Harrison recorded 5.0 sacks in each of the past two seasons before signing a two-year, $3.5 million contract in March. The new pact is Harrison's second with the Steelers since he held an official retirement press conference in August 2014.
The 39-year-old Harrison will enter his 15th season in the NFL, all but one with Pittsburgh. The Steelers released him in 2013 when he refused to take a pay cut, and he played that season with the Cincinnati Bengals.
Harrison started seven of 15 regular-season games played in 2016, accumulating 53 tackles and two forced fumbles.
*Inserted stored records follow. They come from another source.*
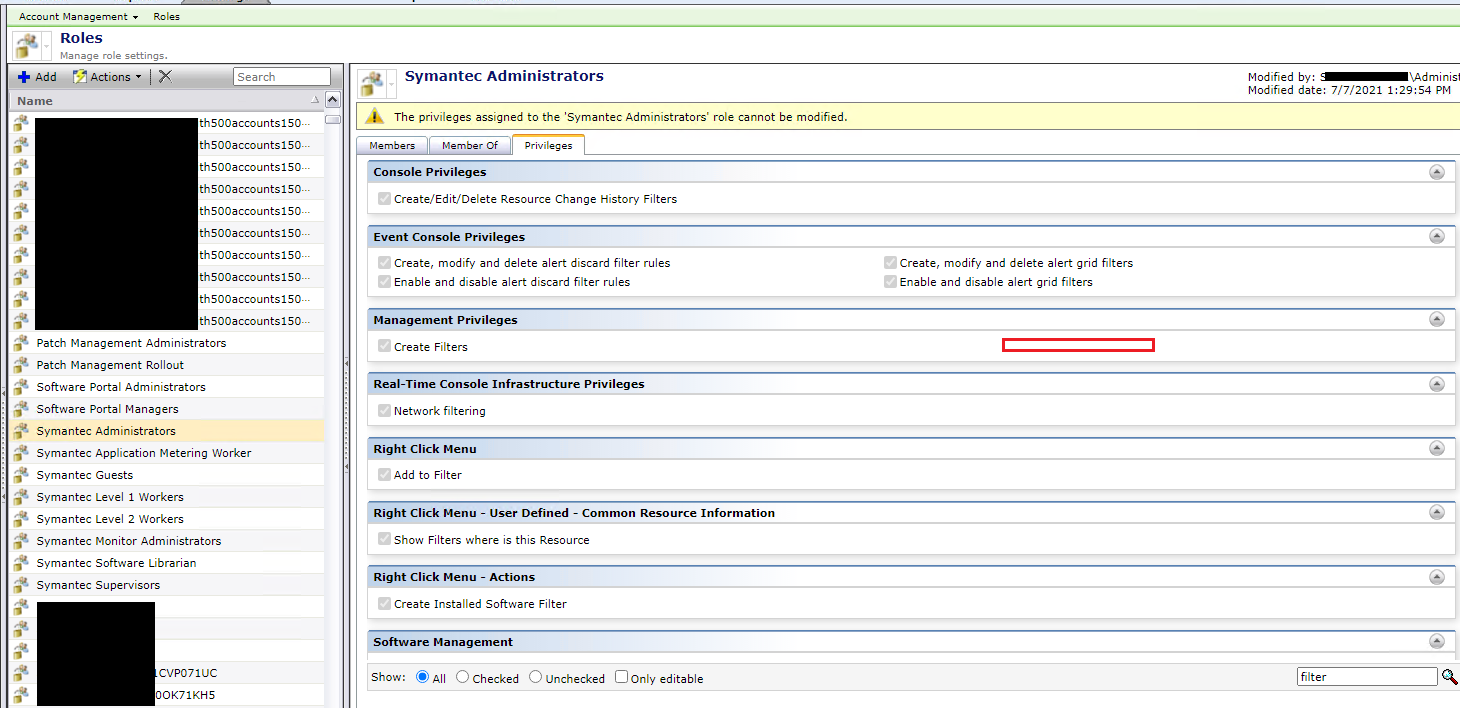The image size is (1460, 708).
Task: Open Software Portal Managers role
Action: click(107, 409)
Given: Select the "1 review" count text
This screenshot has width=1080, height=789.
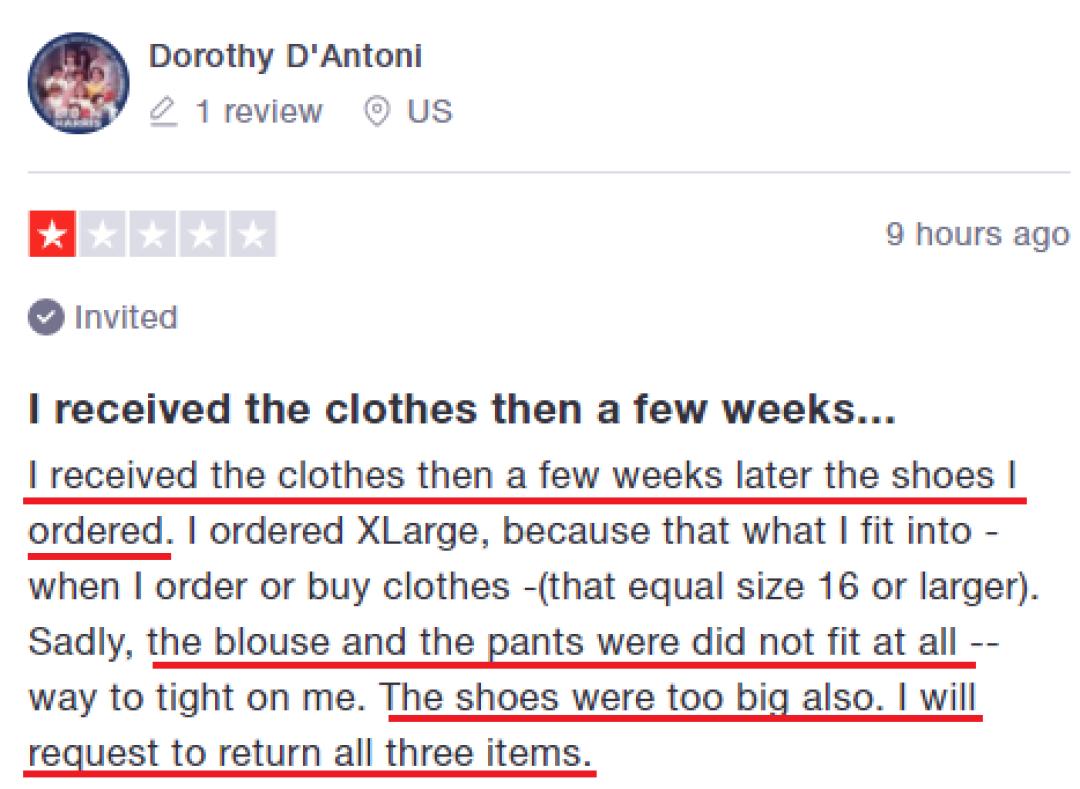Looking at the screenshot, I should click(258, 111).
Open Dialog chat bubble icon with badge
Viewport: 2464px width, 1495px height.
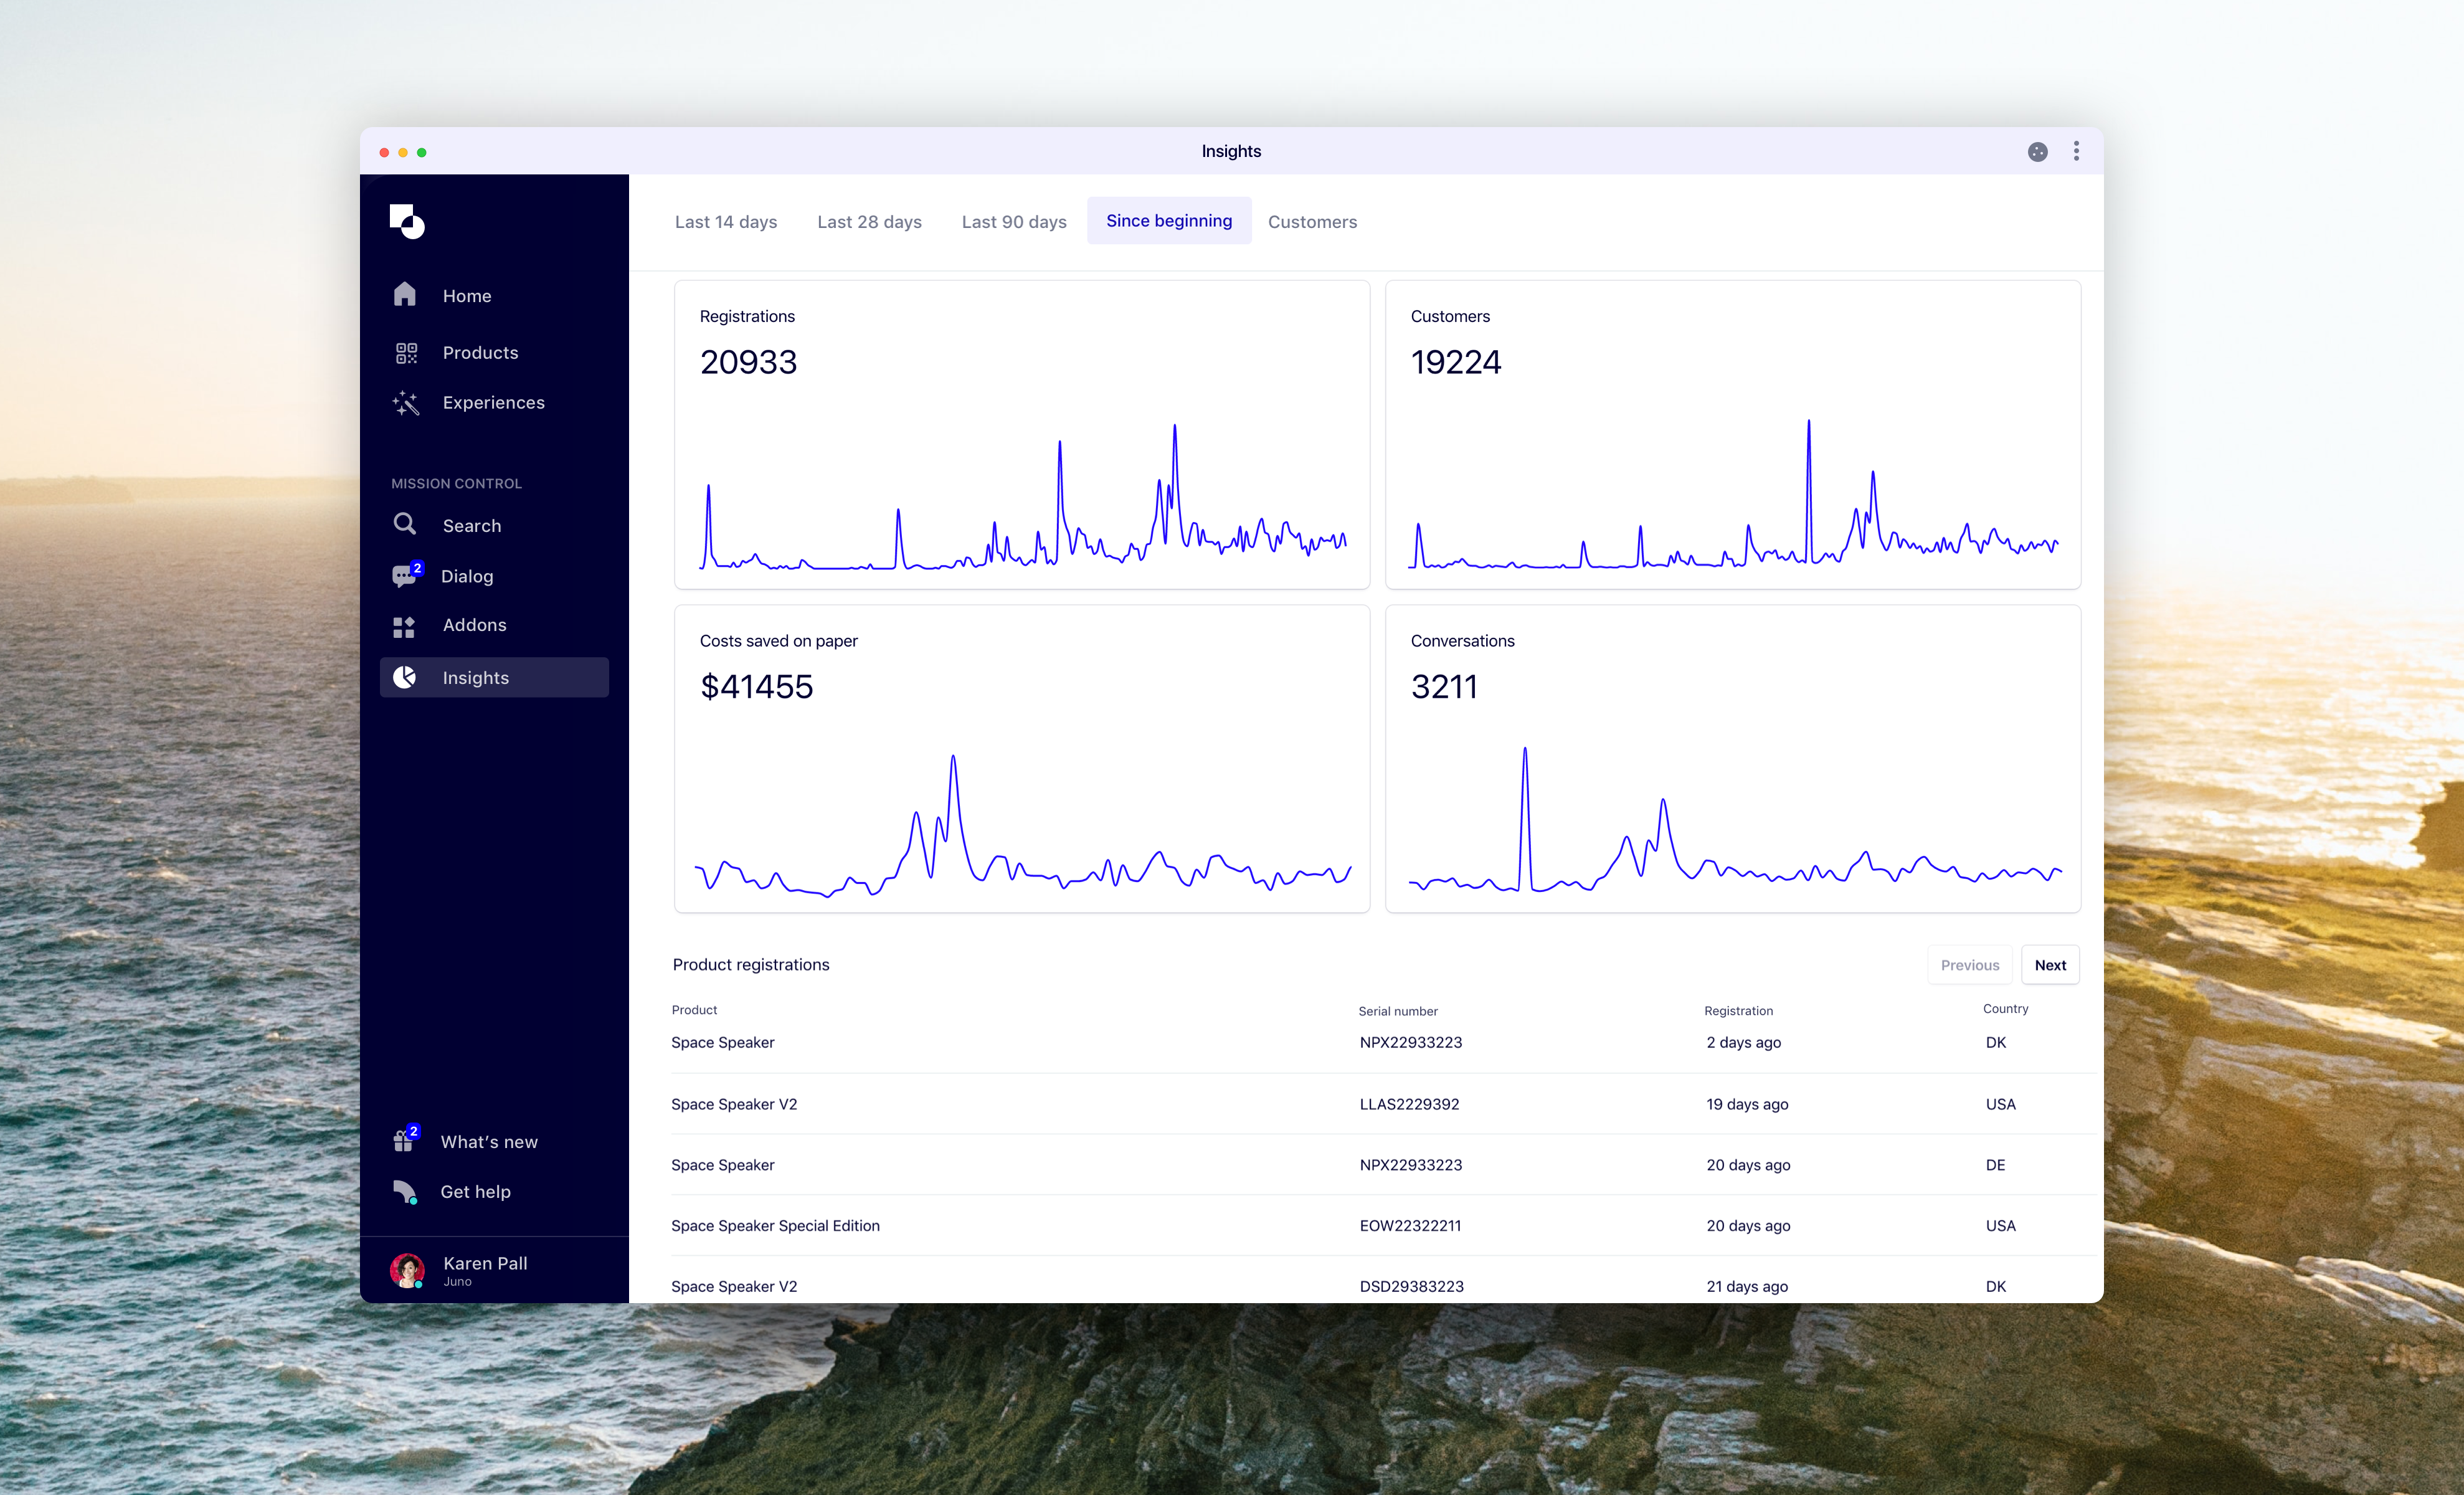(405, 576)
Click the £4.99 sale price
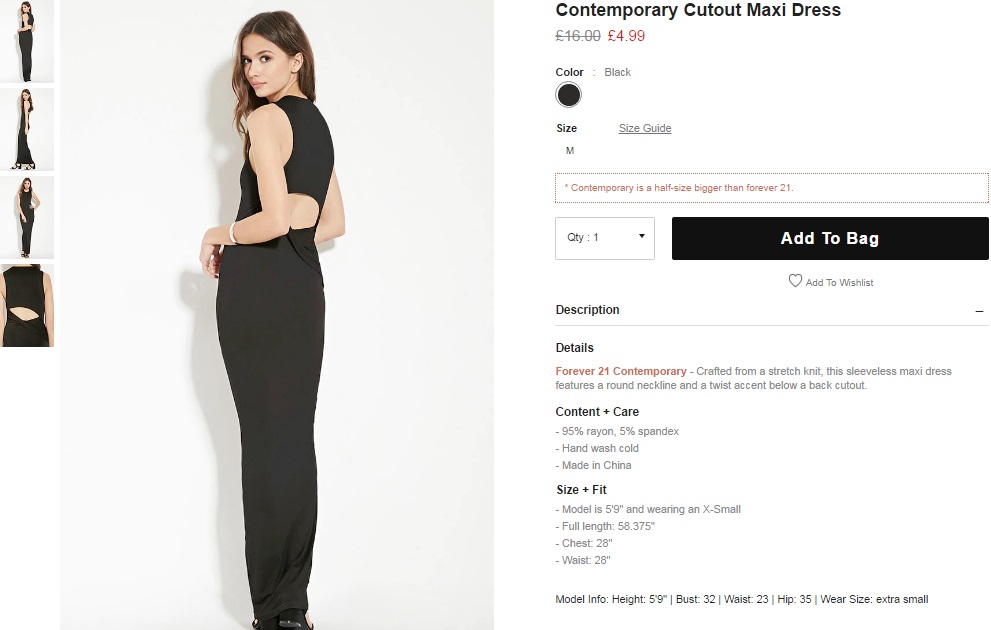This screenshot has height=630, width=991. point(626,36)
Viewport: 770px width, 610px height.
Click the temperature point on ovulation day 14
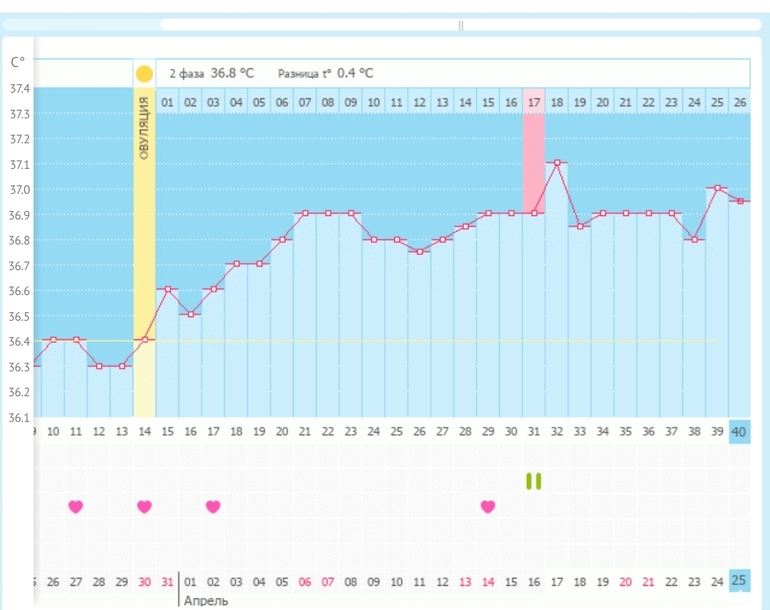pyautogui.click(x=144, y=340)
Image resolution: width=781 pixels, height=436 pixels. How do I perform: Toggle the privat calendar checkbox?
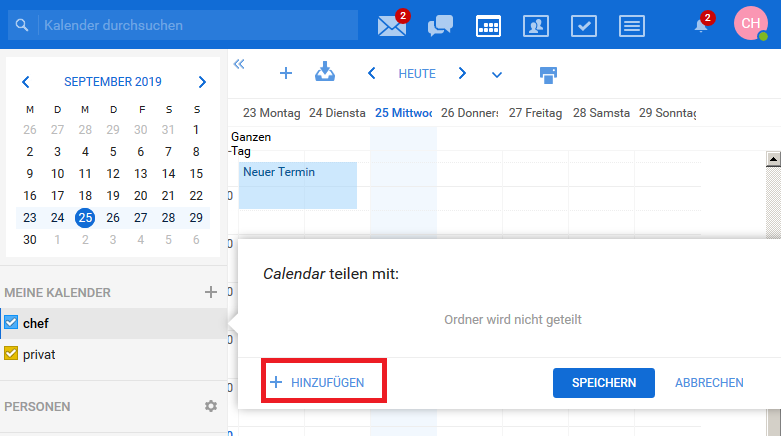coord(12,353)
His five regular-season sacks paved the way for him to become the Steelers' all-time sacks leader during the regular season with 79.5. Sacks became an official statistic in 1982.
Harrison is also tied for the most sacks (11.0), along with LaMarr Woodley, in Steelers' postseason history.
Harrison originally signed with the Steelers as an undrafted rookie free agent on April 22, 2002. He has started 117 of 187 games played for Pittsburgh and recorded 81.5 sacks during his time in the NFL.
Harrison was the NFL Defensive Player of the Year in 2008 after recording a Steelers-record 16.0 sacks. Harrison earned five consecutive trips to the Pro Bowl (2007-11) and was named All-Pro following three seasons (2007, 2008 and 2010).
Harrison has played in 19 postseason games (12 starts). He helped the Steelers win three AFC championships and two Super Bowls. Harrison registered the longest interception return in Super Bowl history, a 100-yard touchdown in Super Bowl XLIII.